::: Source document

More than 225 teams and 2,000 players competed for Junior Olympic bids at the Southern California Volleyball Association (SCVA) Junior Boys Invitational Jan. 15 – 17 at the American Sports Center in Anaheim. In all, 44 berths to the 32nd annual USA Volleyball Boys Junior National Championships were awarded – 10 each in the 18-, 17-, 14- and 13-year-old divisions and four in the 15-year-old division. The Junior Olympics are scheduled for June 29 – July 6 at the Minneapolis Convention Center in Minnesota.
Although he has played or coached the sport at the highest level for much of his life, Pono Ma’a never has encountered a volleyball team as successful as the one he currently coaches.
Ka Ulukoa M15 Mizuno will try to win its fourth consecutive title at the 32nd annual USA Volleyball Boys Junior National Championships, which are scheduled for June 29-July 6 at the Minneapolis Convention Center in Minnesota.
The Honolulu, Hawaii-based team is undefeated since making its debut at the Junior Olympics three years ago. It compiled a 29-0 record, winning 58 of its 62 sets, to claim the 12-, 13- and 14-year-old Open Division titles in 2008, 2009 and 2010.

::::::

--- Complete the following ---
**a)** Reproduce the passage of the volleyball article from "Ka Ulukoa M15" through "2009 and 2010." word for word.
**b)** Resume the volleyball article after its final sentence, extending it with further prose in the same style.

::: Data provided

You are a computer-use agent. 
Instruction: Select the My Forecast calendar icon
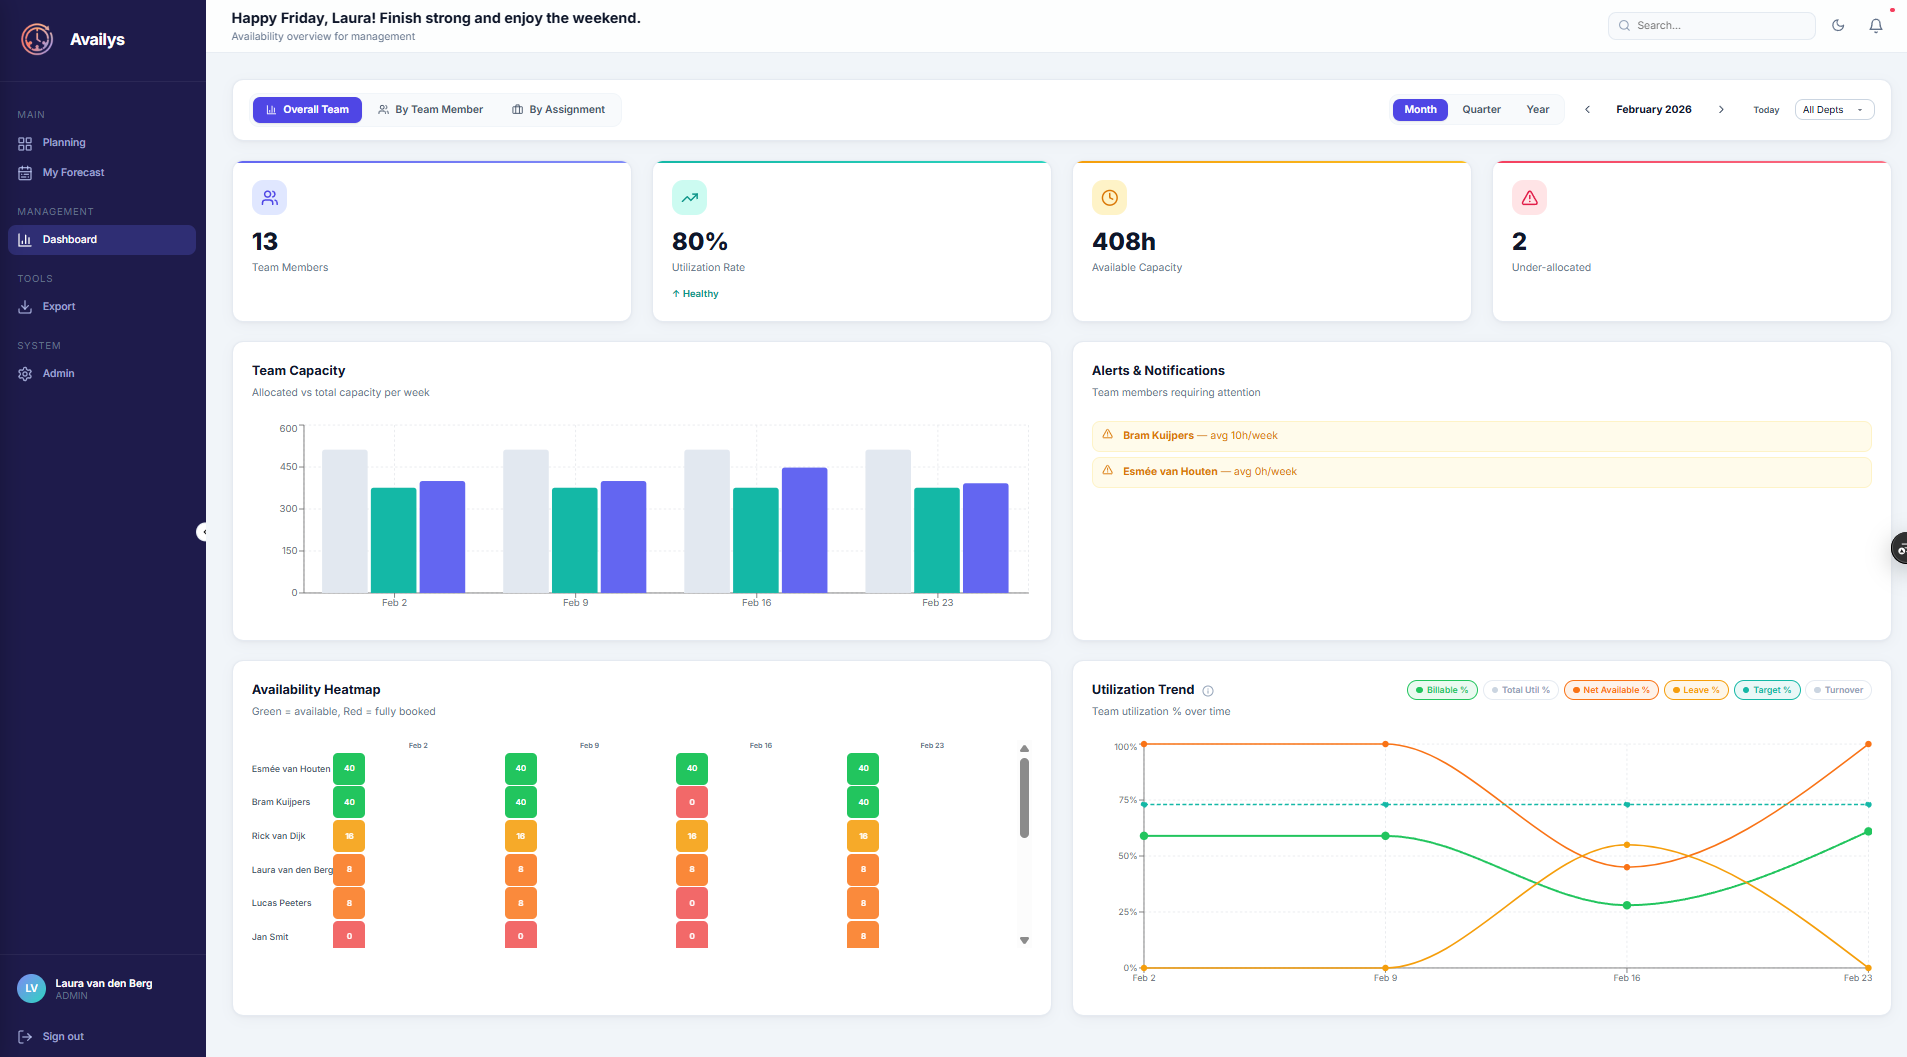coord(25,172)
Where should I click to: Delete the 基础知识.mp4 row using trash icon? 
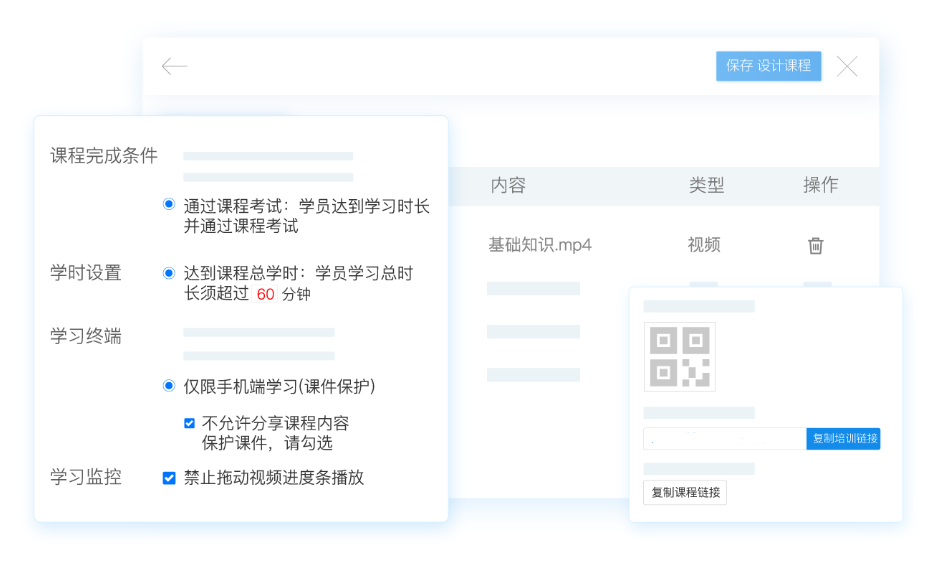[x=815, y=245]
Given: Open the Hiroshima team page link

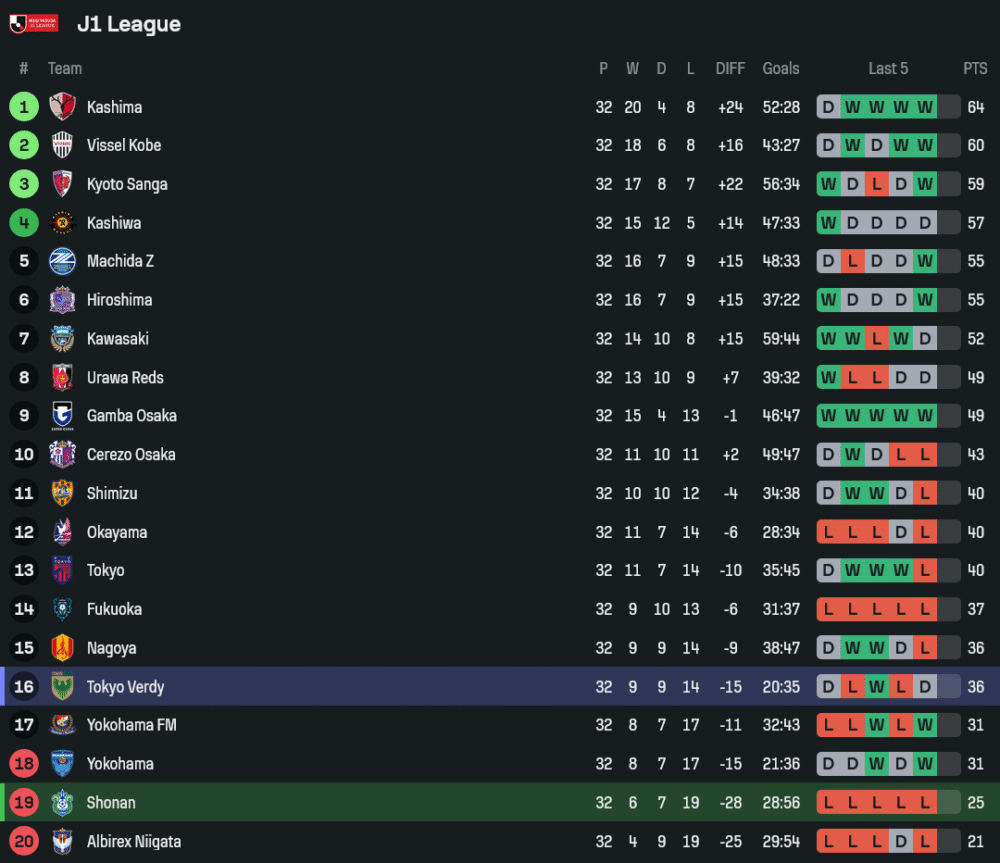Looking at the screenshot, I should [x=120, y=300].
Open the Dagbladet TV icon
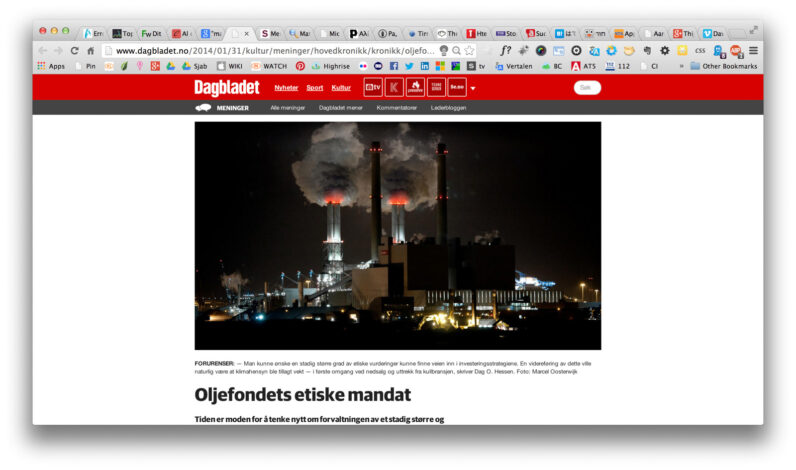This screenshot has height=470, width=796. coord(372,88)
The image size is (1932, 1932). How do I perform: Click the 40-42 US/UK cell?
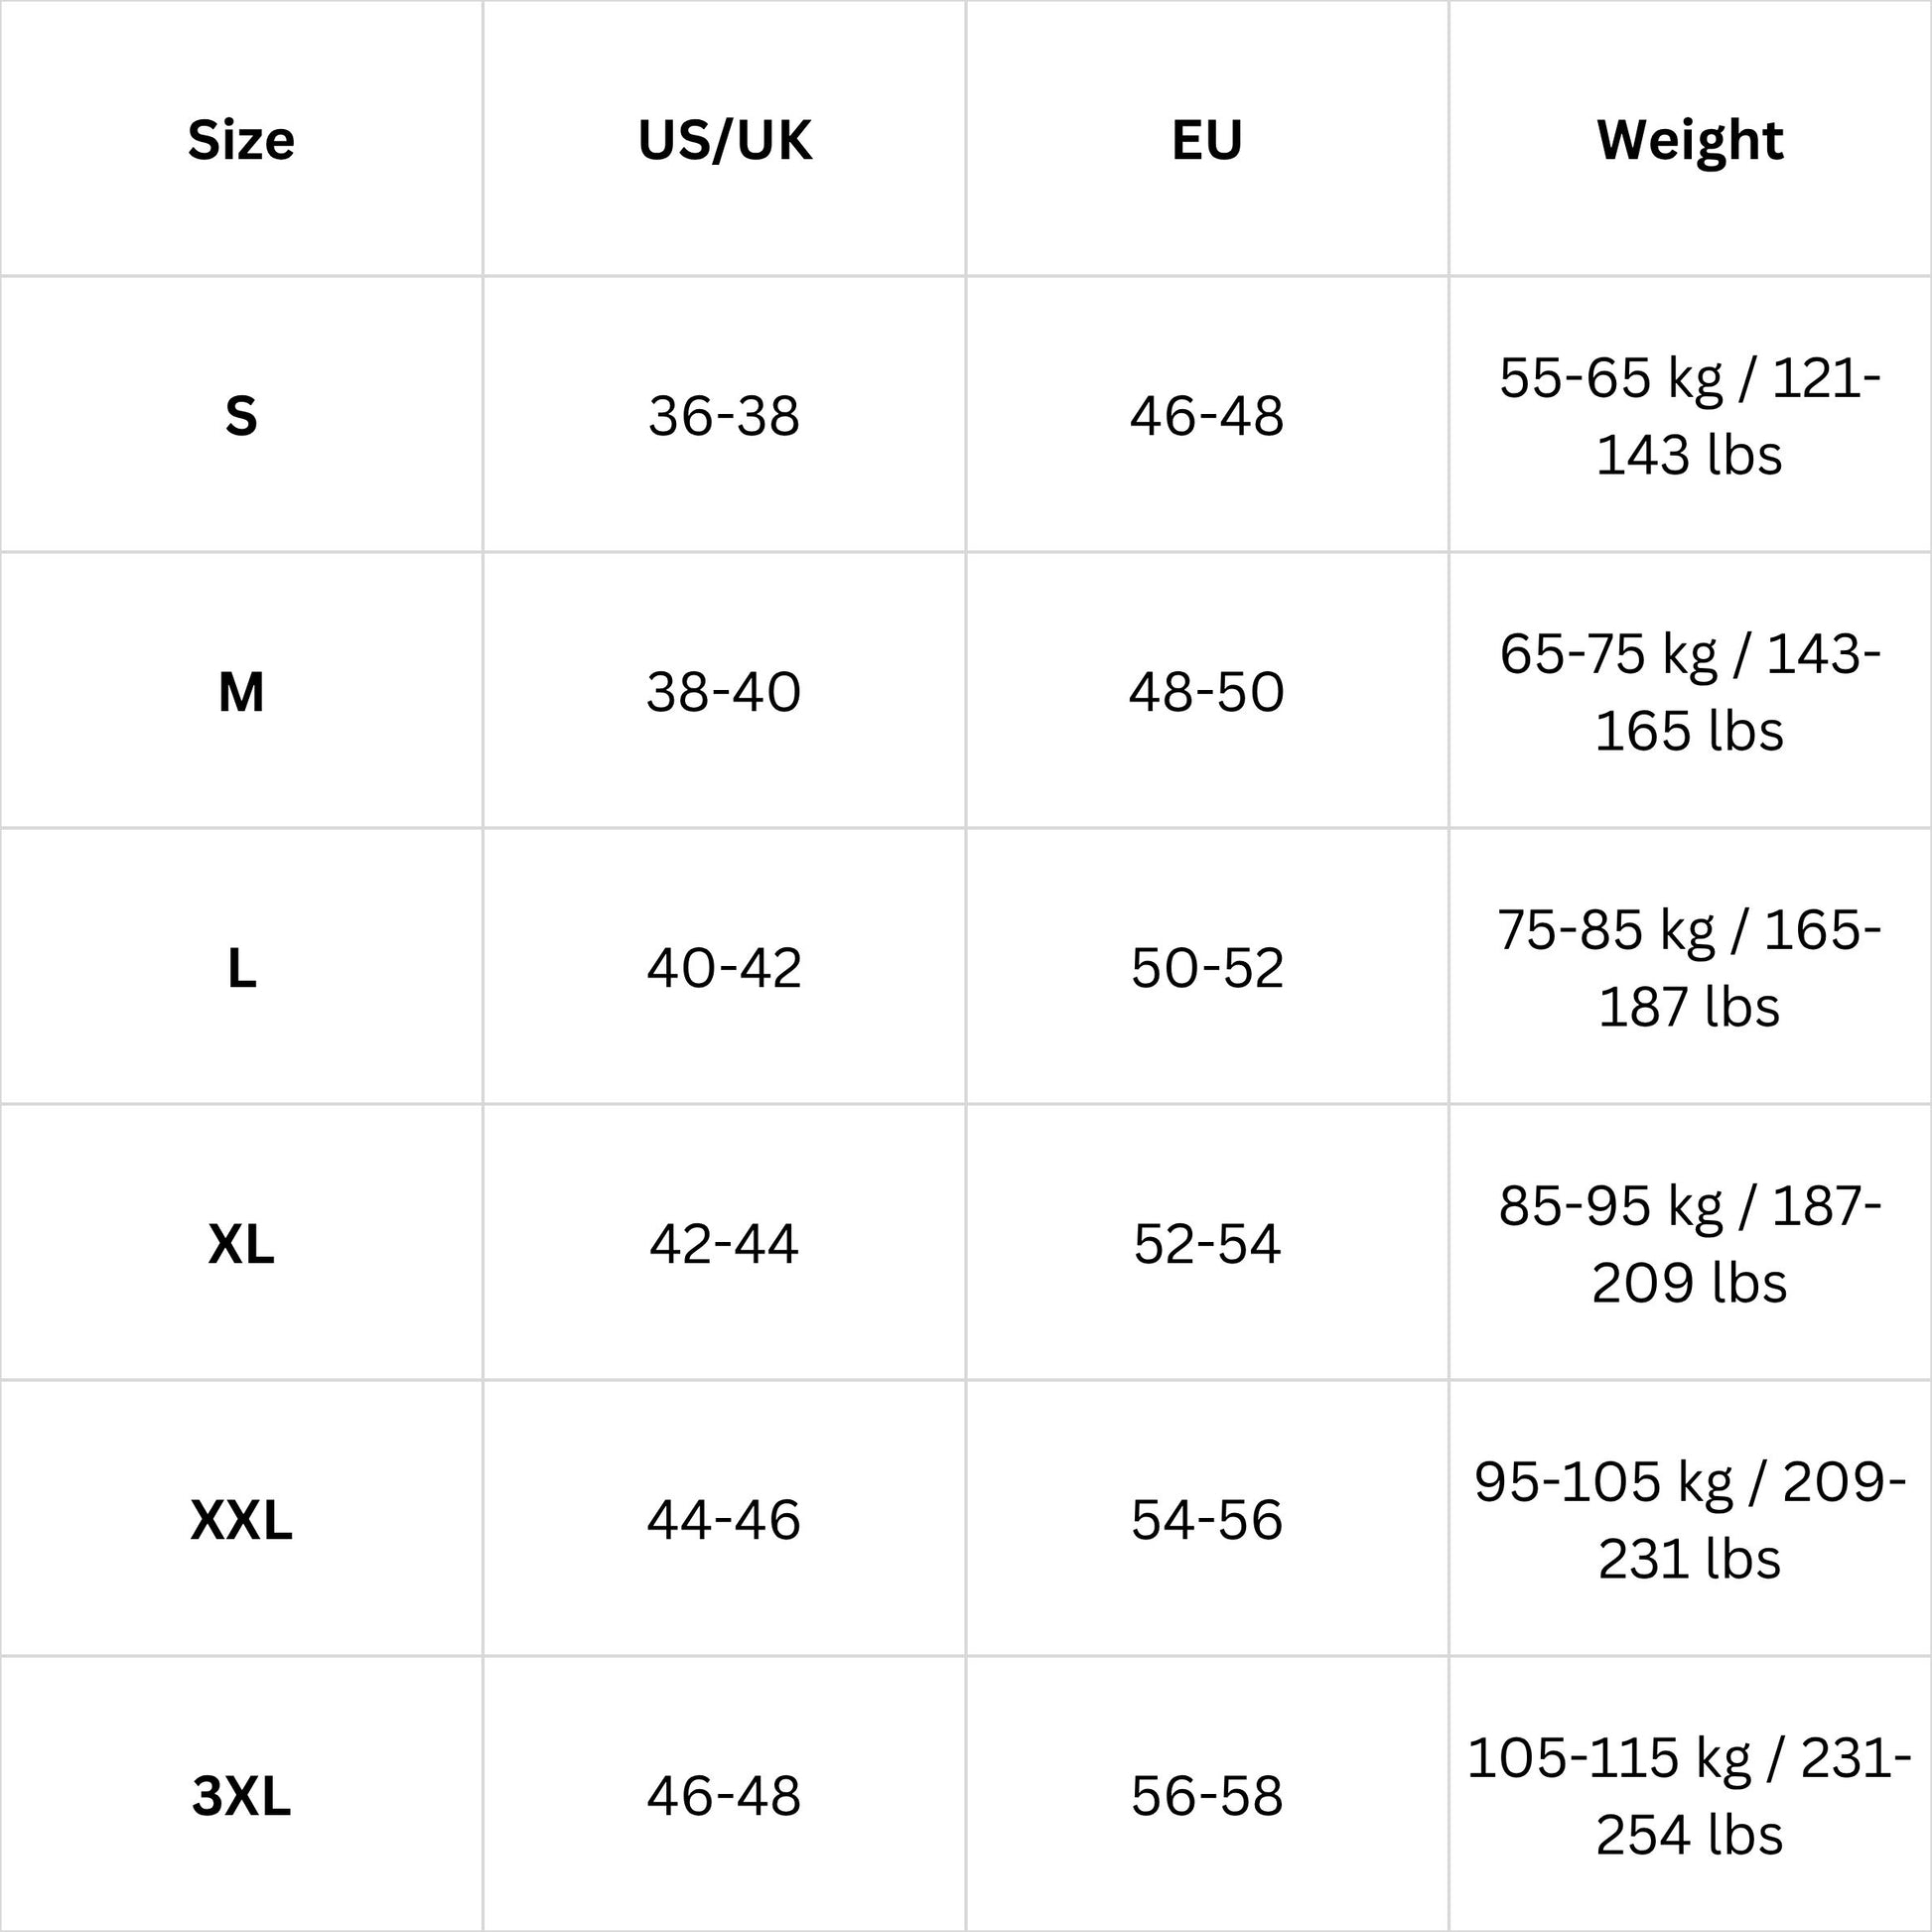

::::::

--- Responses for each task ---
**a)**
Ka Ulukoa M15 Mizuno will try to win its fourth consecutive title at the 32nd annual USA Volleyball Boys Junior National Championships, which are scheduled for June 29-July 6 at the Minneapolis Convention Center in Minnesota.
The Honolulu, Hawaii-based team is undefeated since making its debut at the Junior Olympics three years ago. It compiled a 29-0 record, winning 58 of its 62 sets, to claim the 12-, 13- and 14-year-old Open Division titles in 2008, 2009 and 2010.

**b)**
“I have been around this game a long time and I have never seen a team like this,” said the 46-year-old Ma’a, who has played or coached volleyball at the highest level for much of his life. “We have had good teams from Hawaii, but they haven’t done things at the level that this team is doing things. It’s incredible when you think about how dominant they are.”
Ka Ulukoa M15 Mizuno continued its dominance in January, winning its second consecutive title at the Southern California Volleyball Association (SCVA) Junior Boys Invitational at the American Sports Center in Anaheim.
The Hawaiians, who are 17-0 in matches and 34-0 in sets in their only appearances at the annual event, received one of the 44 Junior Olympic bids awarded at the three-day tournament – 10 each in the 18-, 17-, 14- and 13-year-old divisions and four in the 15-year-old division, which had fewer teams than the others.
“I tell them to enjoy it,” Ma’a said, “because what they are doing is not normal.”
Much like Ma’a himself, opposing coaches, players and fans as well as objective observers cannot believe the dominance displayed by his team.
“If you are going to write about anybody, you need to write about them,” said Balboa Bay 17 Quiksilver Head Coach Brad Keller, whose team won its age division at the Invitational. “They are a pretty special group.”
Interestingly enough, Ka Ulukoa M15 Mizuno has only eight players: defensive specialist Austin Amian III, libero Skylan Engleman, outside hitter Evan Enriques, opposite hitter Adrian Faitalia, middle blocker Noah Hayashida, setter Micah Ma’a, middle blocker Keenan Meyer and outside hitter Larry Tuileta. However, the team has proven quality matters more than quantity.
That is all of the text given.